Seth Frotman, the student loan ombudsman at the Consumer Financial Protection Bureau for the past three years, has resigned after criticizing the Trump administration for not doing more to protect the next generation. He addressed his goodbye letter to CFPB's acting director Mick Mulvaney.
"Unfortunately, under your leadership, the Bureau has abandoned the very consumers it is tasked by Congress with protecting," Frontman wrote. "Instead, you have used the Bureau to serve the wishes of the most powerful financial companies in America."
Frotman's complaint is with the Department of Education's decision to forgo sharing information with the CFPB regarding its review of federal student loans and changing the rules for providing aid to students who said they were defrauded by their colleges. The changes required that some student loan refunds would be tied to income, for instance.
Sen. Dick Durbin (D-IL) chided the White House for "forcing" out another public servant.

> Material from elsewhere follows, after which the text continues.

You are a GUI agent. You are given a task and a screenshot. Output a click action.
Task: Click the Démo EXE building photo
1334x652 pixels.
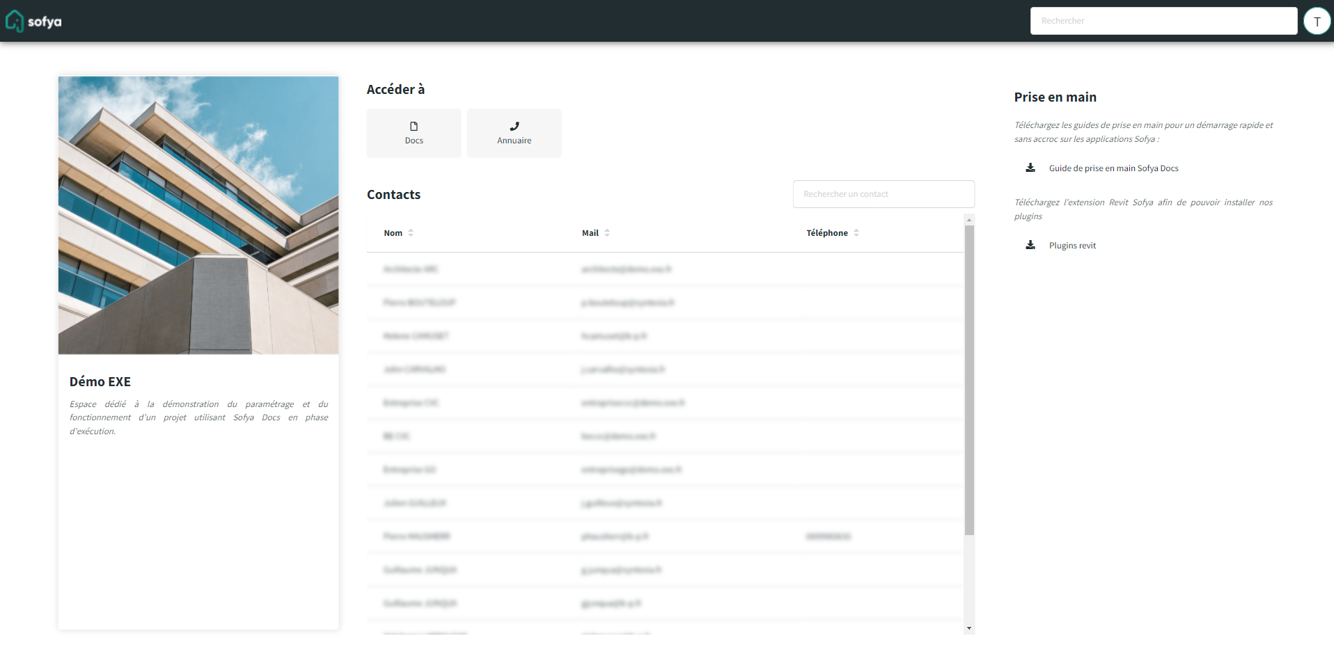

The Trump Administration has forced another cop from the beat when it comes to protecting students from predatory #4profit colleges, loan servicers, and repayment scams. It is shameful. I thank Mr. Frotman for his hard work and years of service on behalf of students & taxpayers. https://t.co/5WcHloOJSW— Senator Dick Durbin (@SenatorDurbin) August 27, 2018
The CFPB has faced a confusing bout of leadership the past year. President Trump appointed Mulvaney to take over as acting director, but Leandra English, the deputy director who was appointed by the last CFPB chief, dug in her heels. The two engaged in an entertaining battle royale, which ended in Mulvaney's victory.
You may consider Frotman another face in the "Resist" movement in the federal government. Since Trump became president, several Washington employees have decided to either retire or move on to other projects. The loudest exit, perhaps, was Sally Yates at the Department of Justice, who said her goodbyes because she could not in good conscience enforce Trump's immigration ban. Then there were the hundreds of Obama-era employees at the EPA who quietly resigned after Trump appointed former EPA chief Scott Pruitt.